[[ INPUT MATERIAL open ]]
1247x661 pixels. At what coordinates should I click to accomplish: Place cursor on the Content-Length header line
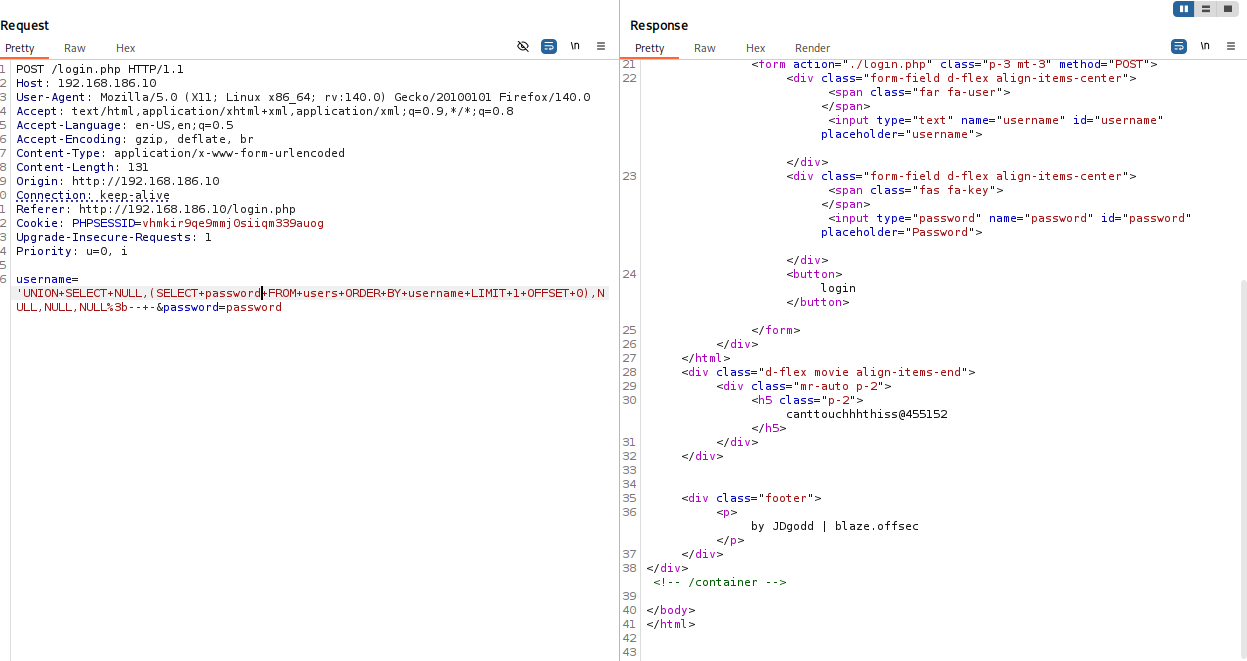pyautogui.click(x=82, y=168)
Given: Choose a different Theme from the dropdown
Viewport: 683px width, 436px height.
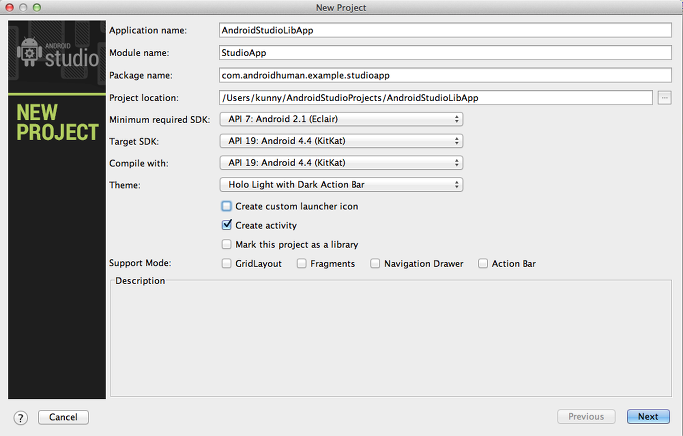Looking at the screenshot, I should tap(341, 184).
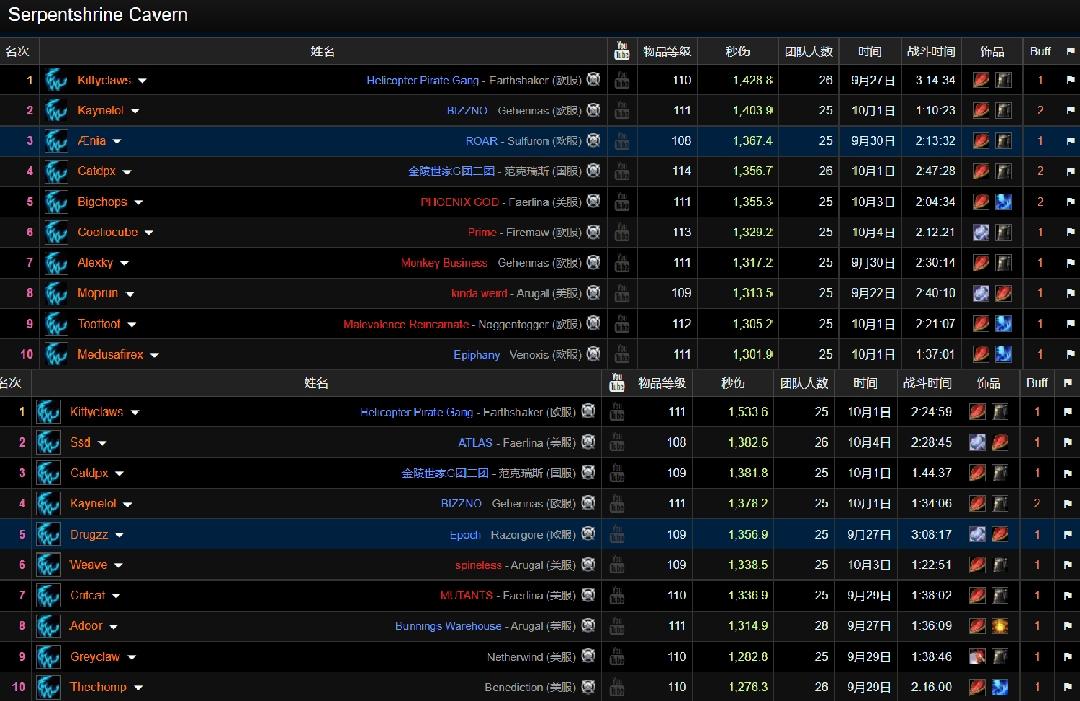Sort by the 物品等级 header in the bottom table
Screen dimensions: 1080x701
click(662, 383)
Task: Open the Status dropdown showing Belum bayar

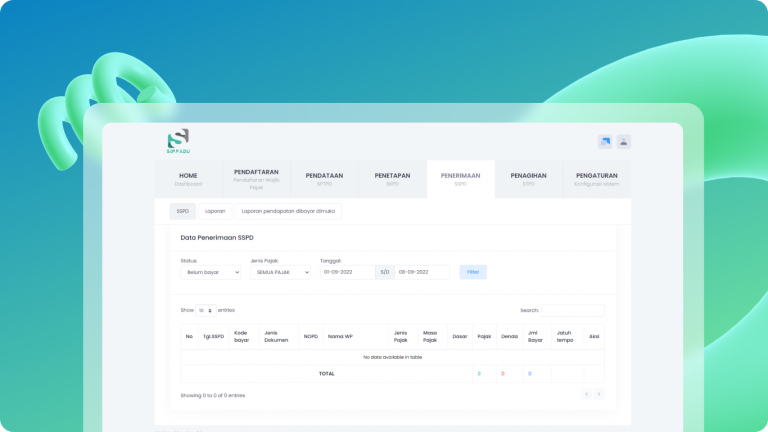Action: click(210, 272)
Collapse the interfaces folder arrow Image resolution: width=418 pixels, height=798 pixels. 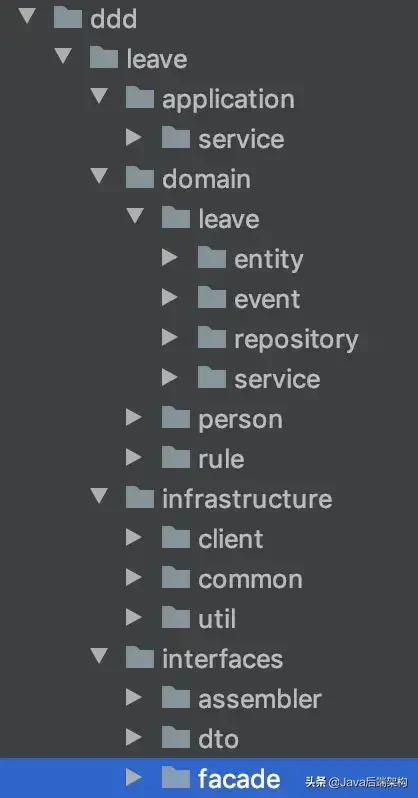click(x=100, y=656)
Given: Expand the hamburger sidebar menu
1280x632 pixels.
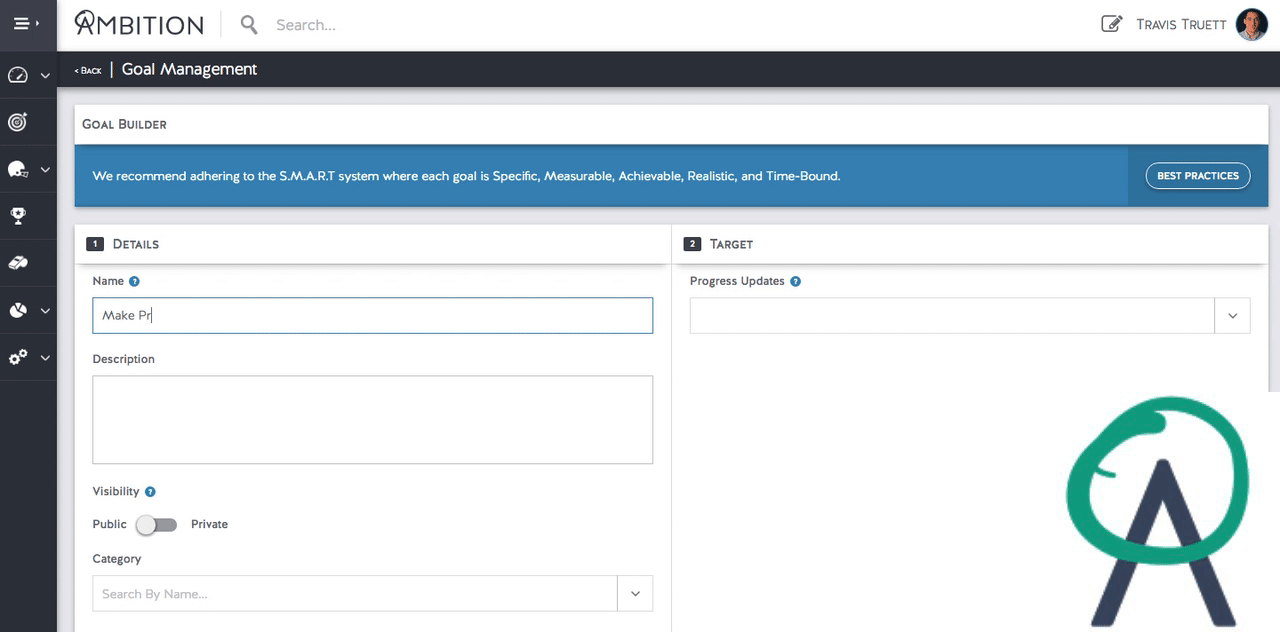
[[ INPUT MATERIAL closed ]]
| PROMPT |
Only the lines from where the data begins to the line with "Given: Choose a", both of them included, should be reproduced word for word; no pictures.

| EXERCISE ANSWER |
1247x661 pixels. At what coordinates should I click to accomplish: Place cursor on the Content-Length header line
pyautogui.click(x=82, y=168)
Given: Choose a different Theme from the dropdown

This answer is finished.